I have spent a lot of time looking for work on Upwork in recent months and I apply for more jobs there now than I do on PPH. I have had no success at all and I try to target my applications to reduce the amount of time I waste. Most of the good jobs there are American but I have no chance of getting them, and then there are the very cheap projects that I don't want to touch because they are typically $5 per project or $1 to $4 per hour.
PPH has always stood out for me because I have found serious UK clients who are prepared to pay sensible rates. The difference now is that those clients have gone, and that seems to have happened since the Covid pandemic started. There was always a lot of low quality work and scams, but I always classed that as annoying, but not relevant. There were also a lot of jobs in the middle that made good filler projects, but the budgets on those have dropped sharply, and something that might have been £60 a few years ago might be £15 or £20 now.
I don't think the loss of work is down to PPH, although they could make more of an effort to improve themselves. I suspect the UK economy is in a much worse state than is widely believed, and companies have cut their outsourcing budgets. I also think the work may have moved elsewhere, but I have not found it if it has. The online recruitment agencies like Reed and Indeed offer remote work, and perhaps that is a place to look. I have only glanced at them and have not got round to registering and sending a CV.
Personally I can't use offers (or "gigs" on Fiverr) because I need a client to come to me with a problem. I can't offer a generic solution for them to buy.
I don't consider the 14 day thing to be a major issue.

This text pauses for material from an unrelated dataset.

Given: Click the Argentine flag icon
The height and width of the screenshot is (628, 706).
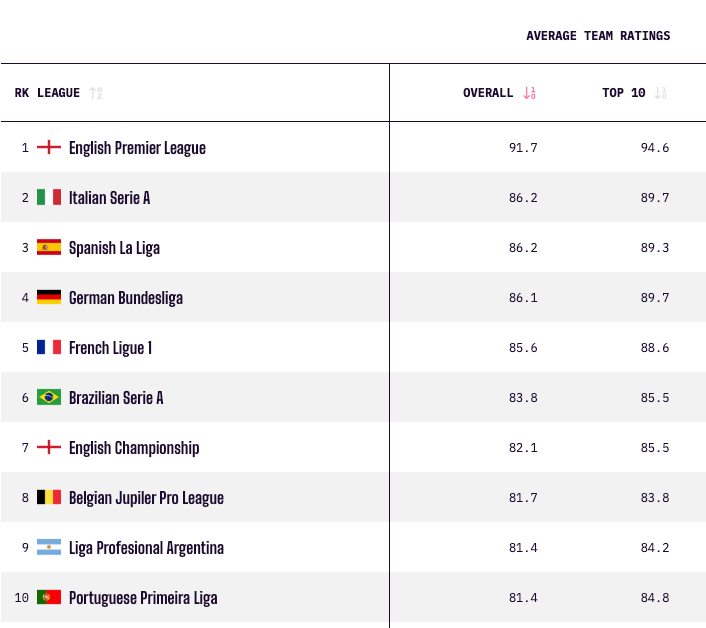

I am nervous about PPH sitting on my money and want it safely in my bank account. Most of the time now there isn't enough to worry about but I had a reasonable project this week and now I'm now worried that PPH will suddenly go bust or find some other excuse to avoid paying me. They are not a company I would voluntarily allow to have 14 days credit. -
For me, I think the problem is that I had to find immediate alternative funding sources in April when the timeline suddenly changed to 14 days and I have never recovered from the high interest I had to pay. But I have a feeling that the people at the top just don't care. They probably laugh when freelancers say they are struggling with the new payment timeline.